Alors que certains professeurs accueillent avec prudence l’initiative d’ECO Canada, d’autres s’en réjouissent.

par ROSLYN DAKIN | 07 NOV 12

Annie booth, qui donne un cours sur la gestion des ressources des Premières Nations à l’Université du Nord de la Colombie-Britannique, se souvient combien il a été difficile, il y a 17 ans, d’obtenir l’intégration de ce cours au programme de foresterie de l’établissement. Selon elle, le comité d’agrément de l’époque estimait qu’un tel cours n’avait pas sa place dans la cadre d’un programme professionnel de foresterie.

C’est entre autres pour cette raison que Mme Booth se méfie de la tendance à l’agrément des programmes d’études environnementales récemment observée au Canada. Elle craint que cela n’empêche ces programmes d’études interdisciplinaires de s’adapter à l’évolution rapide de la société. Les organismes d’agrément risquent, selon elle, de ne pas pouvoir évoluer aussi rapidement que les objectifs sociétaux.

Au cœur du débat figure l’Organisation pour les carrières en environnement, ou ECO Canada, un organisme à but non lucratif mis sur pied en 1992 par le gouvernement fédéral dans le but de permettre aux intervenants de l’industrie et du milieu de l’éducation d’étudier les questions re-latives à l’emploi. Depuis 2008, ECO Canada a procédé à l’agrément de divers programmes de sciences environnementales à la demande des enseignants universitaires et des collèges membres du Réseau canadien universitaire des sciences environnementales et du Réseau des collèges canadiens en matière d’environnement.

Cette année, ECO Canada a de plus entamé l’agrément des programmes d’études environne-mentales fondés sur les arts libéraux, en commençant par ceux du Collège universitaire King’s, à Edmonton (Alberta), et de l’Université Lakehead, à Thunder Bay (Ontario).
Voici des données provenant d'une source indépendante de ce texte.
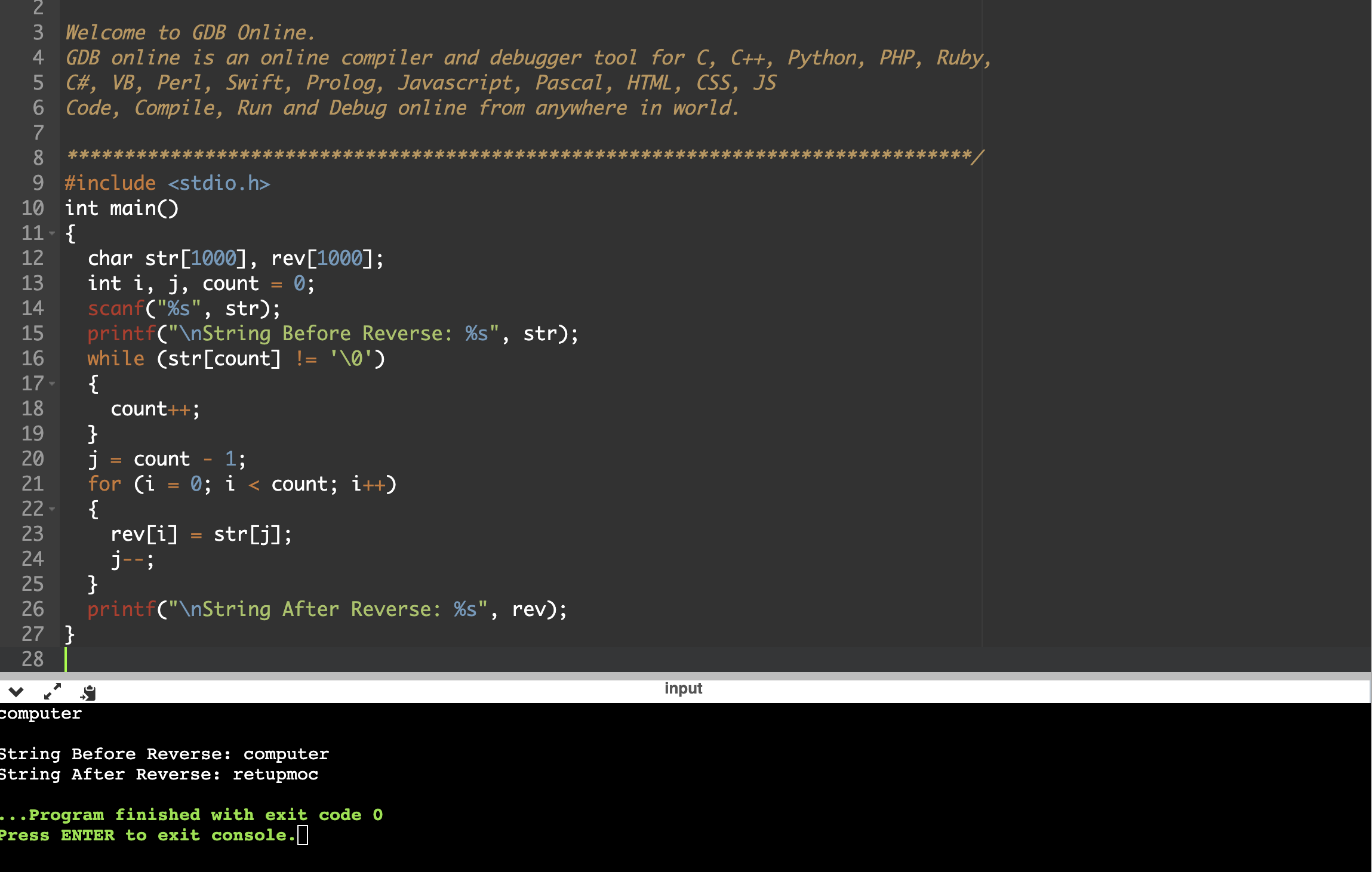Click inside the console at the cursor box
This screenshot has width=1372, height=872.
[303, 835]
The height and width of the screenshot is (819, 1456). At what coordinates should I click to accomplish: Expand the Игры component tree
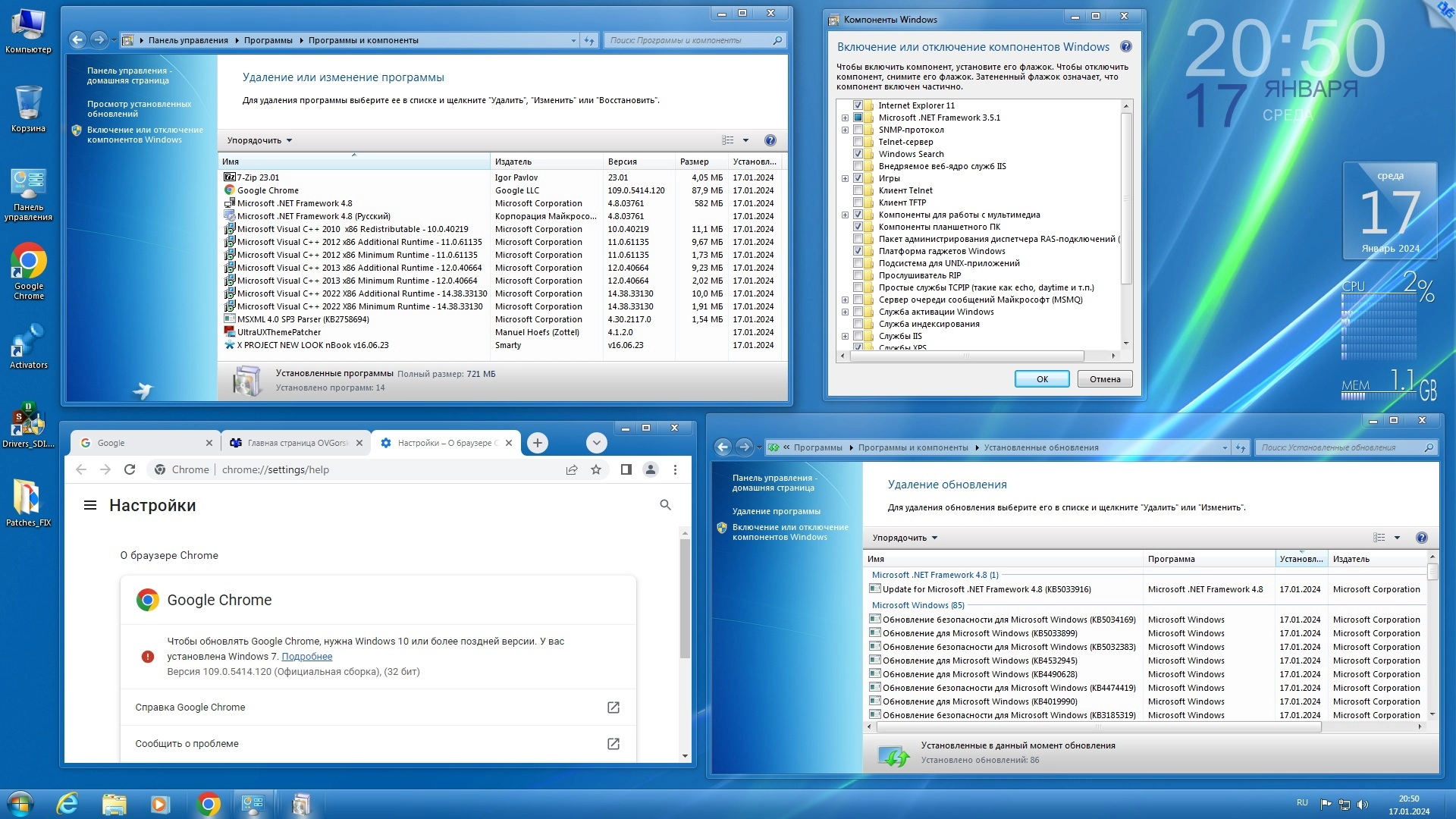pyautogui.click(x=845, y=178)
En mai dernier, après avoir assisté à un exposé d’ECO Canada prononcé dans le cadre d’une réunion des directeurs des programmes d’études environnementales, Mme Booth, directrice du baccalauréat en études environnementales de l’Université du Nord de la Colombie-Britannique, a commencé à s’inquiéter. Pour elle, l’organisme promeut avec insistance un service à la fois superflu et inopportun. Avec 23 de ses collègues, Mme Booth a signé, dans le numéro de septembre du Bulletin de l’ACPPU, publié par l’Association canadienne des professeures et professeurs d’uni-versité, une lettre appelant à cesser d’accorder l’agrément ECO Canada.
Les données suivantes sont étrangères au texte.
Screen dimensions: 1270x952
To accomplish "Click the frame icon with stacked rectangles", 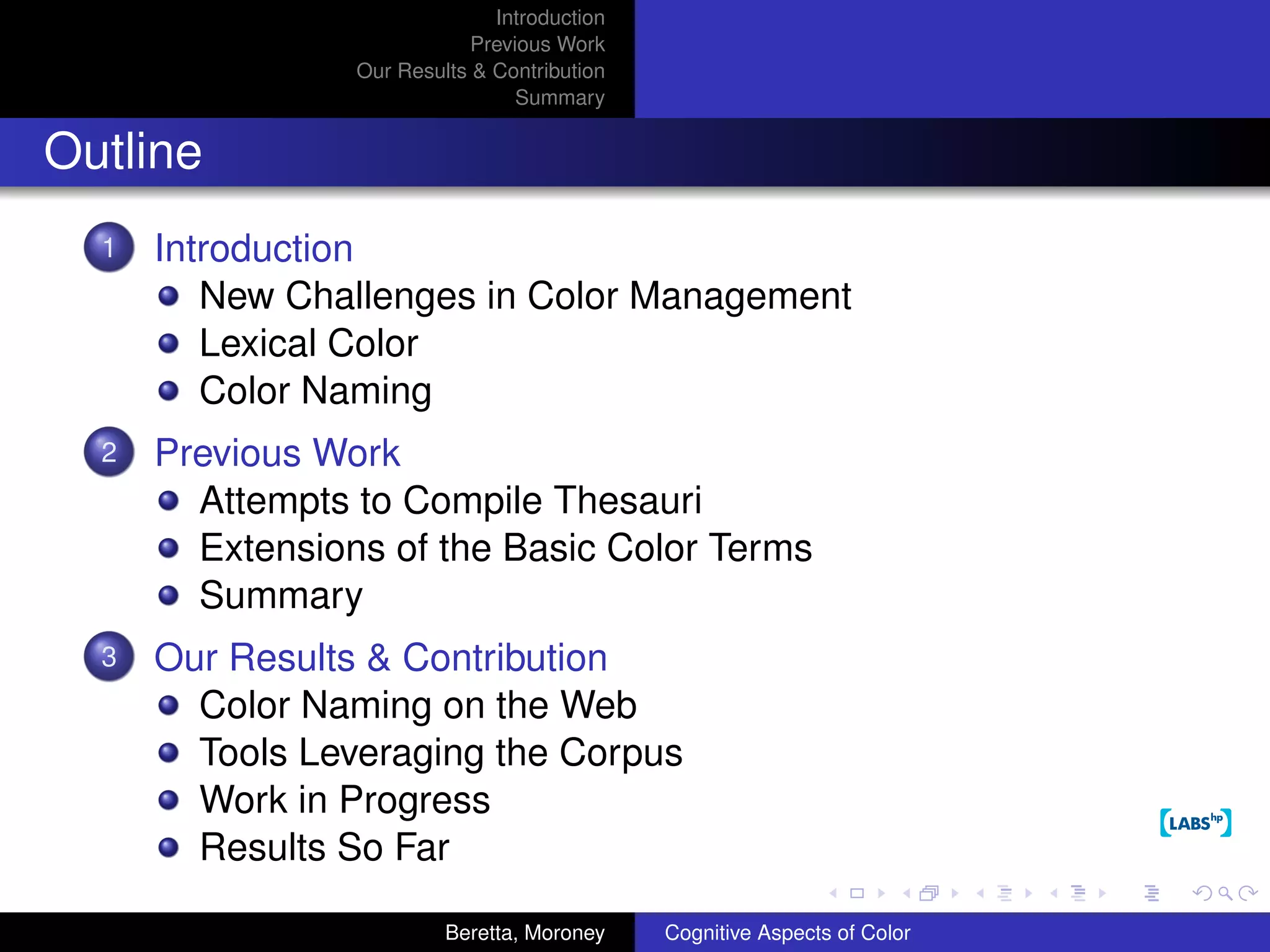I will point(929,893).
En plus de déplorer un manque de souplesse, les signataires de la lettre soulignent qu’ECO Canada facture des frais considérables – environ 7 000 $ pour l’agrément initial, plus des frais de suivi annuels de 1 000 $ par programme agréé – pour un processus qu’ils estiment redondant et sans valeur ajoutée par rapport aux évaluations périodiques des programmes universitaires.

Tous les directeurs de programmes d’études environnementales ne sont toutefois pas de cet avis. John Wood, doyen de la faculté de sciences naturelles du Collège universitaire King’s, voit ainsi plusieurs avantages à l’agrément. ECO Ca-nada contribue selon lui à l’action de son établissement au profit de la réorientation professionnelle des anciens : les diplômés des programmes agréés peuvent en effet obtenir en quatre ans plutôt que cinq l’agrément de spécialiste en environnement décerné par l’organisme. Ajoutant que cela contribue à l’image et à la visibilité des programmes, M. Wood estime logique l’agrément des programmes d’études et de sciences environnementales, les deux étant fortement imbriqués au sein du Collège universitaire King’s du fait de nombreux cours en commun.

Pour Stephen Bocking, de l’Université Trent, l’agrément a pour premier avantage de faire prendre conscience aux employeurs de la valeur de ce domaine émergent. « Je ne pense pas, dit-il, que les intervenants du secteur environnemental soient pleinement conscients des avantages qu’un programme environnemental interdisciplinaire apporte aux étudiants. »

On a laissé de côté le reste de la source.